What does Hartford’s shuttering its annuity and life business have to do with real estate and SEO?
The very necessity of SEO for real estate stems from ever intensifying fierce competition as real estate agents and brokers deal with a crisis that isn’t near over yet. Promoting a local real estate business online is more necessary than ever because falling prices, inventory pressures and a seeming never ending of new arrivals to the real estate sales field keep the field red. Many competitors seek exposure for the exact same markets meaning that real estate SEO is often the deciding factor in who gets seen online vs who is left on page two and beyond online where up to 90% of initial inquiries begin when someone is considering the sale or purchase of a home.
Back in 2006, smart money was in real estate and the stock market, but a lot of smarter money, by some accounts up to a trillion dollars had quietly moved into the annuity market. Fixed and indexed annuities were not producing the same spectacular levels of return as securities but they were obviously a whole lot safer. With rates like 8% in good markets and guaranteed 3.4% to 4% even in a market collapse, long term safety minded investors moved away from a markets that looked like they were in a bubble that would burst sooner or later.
Sooner came in 2008 and billions of dollars of investment money was preserved for the owners of annuity products while higher risk investors bled to death on the stock trading floor.
How does this relate to the real estate industry? More on that at the end of this post.
The backdrop of all this comes into view with the announcement of Hartford that they are exiting the annuity and life business entirely.
| Hartford to Exit Annuity Business, Fitch Affirms Rating |
|
Fitch’s stable outlook rating follows HFSG’s announcement that the company will now focus on P/C and consumer markets, group benefits and mutual funds businesses…
|
What brought an insurance giant to this surprise announcement? I believe it all started back in 2006 or so when the SEC announced that it believed that the sale certain annuity products should be supervised. Soon after, the push came when the SEC corralled all insurance agents who also held a securities licence into a regulatory sandtrap, pressuring insurance agents to submit these annuity sales for supervision with the threat of losing their license if unsupervised annuity sales were found in any way to violate well, anything they could come up with. This effectively killed the sale of annuities for a lot of insurance agents who feared risking their license. 2008 brought the hammer down by trying to implement rule 151A, requiring the supervision of indexed annuity sales. Indexed annuities provide for better returns in good stock market years while guaranteeing a minimum return every year regardless of market performance.
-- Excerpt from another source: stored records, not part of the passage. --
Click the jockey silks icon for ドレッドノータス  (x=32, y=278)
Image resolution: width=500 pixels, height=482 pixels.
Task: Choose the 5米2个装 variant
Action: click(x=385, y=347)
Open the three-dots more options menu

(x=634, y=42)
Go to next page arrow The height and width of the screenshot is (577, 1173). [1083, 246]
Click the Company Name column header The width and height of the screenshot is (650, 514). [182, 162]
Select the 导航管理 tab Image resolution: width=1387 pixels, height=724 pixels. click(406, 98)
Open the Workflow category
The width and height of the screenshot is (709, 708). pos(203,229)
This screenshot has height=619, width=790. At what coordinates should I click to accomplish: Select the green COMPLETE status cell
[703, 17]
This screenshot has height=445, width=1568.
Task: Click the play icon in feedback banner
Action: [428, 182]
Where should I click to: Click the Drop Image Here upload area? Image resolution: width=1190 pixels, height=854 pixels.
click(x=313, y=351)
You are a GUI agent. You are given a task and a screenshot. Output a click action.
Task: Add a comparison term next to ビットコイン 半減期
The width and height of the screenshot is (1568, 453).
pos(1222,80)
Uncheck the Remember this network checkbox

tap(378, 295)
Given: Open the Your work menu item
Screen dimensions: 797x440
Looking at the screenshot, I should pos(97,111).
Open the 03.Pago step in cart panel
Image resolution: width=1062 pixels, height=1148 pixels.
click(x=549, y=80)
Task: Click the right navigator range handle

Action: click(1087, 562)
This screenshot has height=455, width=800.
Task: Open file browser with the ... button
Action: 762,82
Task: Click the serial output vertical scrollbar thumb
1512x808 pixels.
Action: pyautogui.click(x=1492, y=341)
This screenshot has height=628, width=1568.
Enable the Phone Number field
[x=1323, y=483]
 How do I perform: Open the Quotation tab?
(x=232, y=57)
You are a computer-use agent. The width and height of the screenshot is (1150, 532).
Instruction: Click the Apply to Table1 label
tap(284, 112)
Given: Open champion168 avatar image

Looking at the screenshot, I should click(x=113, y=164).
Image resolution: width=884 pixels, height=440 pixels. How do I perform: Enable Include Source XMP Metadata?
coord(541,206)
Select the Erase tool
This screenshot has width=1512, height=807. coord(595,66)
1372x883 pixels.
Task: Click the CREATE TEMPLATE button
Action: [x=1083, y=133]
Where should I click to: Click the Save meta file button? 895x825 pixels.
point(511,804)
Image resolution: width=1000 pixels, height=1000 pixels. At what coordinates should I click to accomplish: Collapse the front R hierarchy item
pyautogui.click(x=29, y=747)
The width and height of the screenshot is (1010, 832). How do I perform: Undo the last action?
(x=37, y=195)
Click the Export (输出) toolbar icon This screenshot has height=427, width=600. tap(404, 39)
Ultimately, rule 151A was struck down but the push continues as it always has, to keep investor money away from insurance products whether investors are safer with these products or not.
The securities industry had lost billions to fixed and indexed annuities and they’d had enough. This hatred of the insurance industry isn’t new. I found an excerpt from a 1956 business section of a Pittsburg newspaper that reported the same kind of tactic engaged in by the SEC back then when I wasn’t even yet a twinkle in my father’s eye.

What this has to do with real estate…
Organizations love power. The bigger the organization the more power they seek. This acquisition of power is generally thought to be in the interest of the members of the organization but sometimes those members represent a factional segment of an even larger group who may or may not benefit or even suffer harm at the hands of the faction.
Let’s take the NAR for example.
I clearly remember frequent advertisements including TV ads by the NAR throughout the plummeting of the real estate market that continually sounded out the same message to anyone foolish enough to listen,
“Now is the best time to buy a home.”
It didn’t matter that the collapse was just starting, or mid-way or that there was absolutely no assurance that things had hit bottom, and anyone who bought a home was going to have their hair cut off and eyes gouged out like Sampson at the hands of Delilah.
The NAR didn’t mind at all what might happen to unwitting home buyers. “There was never a better time to buy a home.”
Really? How about later, much later if you can hold out. If home prices had a further slide to go, they why not encourage consumers to wait it out. Rent for another year and see what happens?
Of course this doesn’t help the real estate industry to say such things, but it would have helped a lot of consumers who had no business buying a home in the middle of a crash.
The NAR was simply willing to trample underfoot the financial health of a whole lot of sheep who didn’t have the saavy to analyze for themselves what was going on in the real estate sector. Any economics professor worth their weight in recycled copper will tell you that overly-aggressive lending made it too easy to buy a home. The notion that every person was somehow entitled to own a home came straight from the left and the likes of ACORN and our illustrious community organizer in chief.
Now we all pay dearly. Agents pay more for real estate SEO, websites, print media, direct mail, etc. to market the same properties to sell at greatly reduced prices. Homeowners pay in balloon payments, foreclosures, short sales and in being trapped in homes deep underwater so that they cannot move when opportunity for improvement presents itself in the form of jobs or better local economies to do business elsewhere.
Did I mention this is an opinion piece? Nevertheless a warning is to be had and heeded about trusting organizations including government cliques and factions that are obviously not really looking out for your best interest.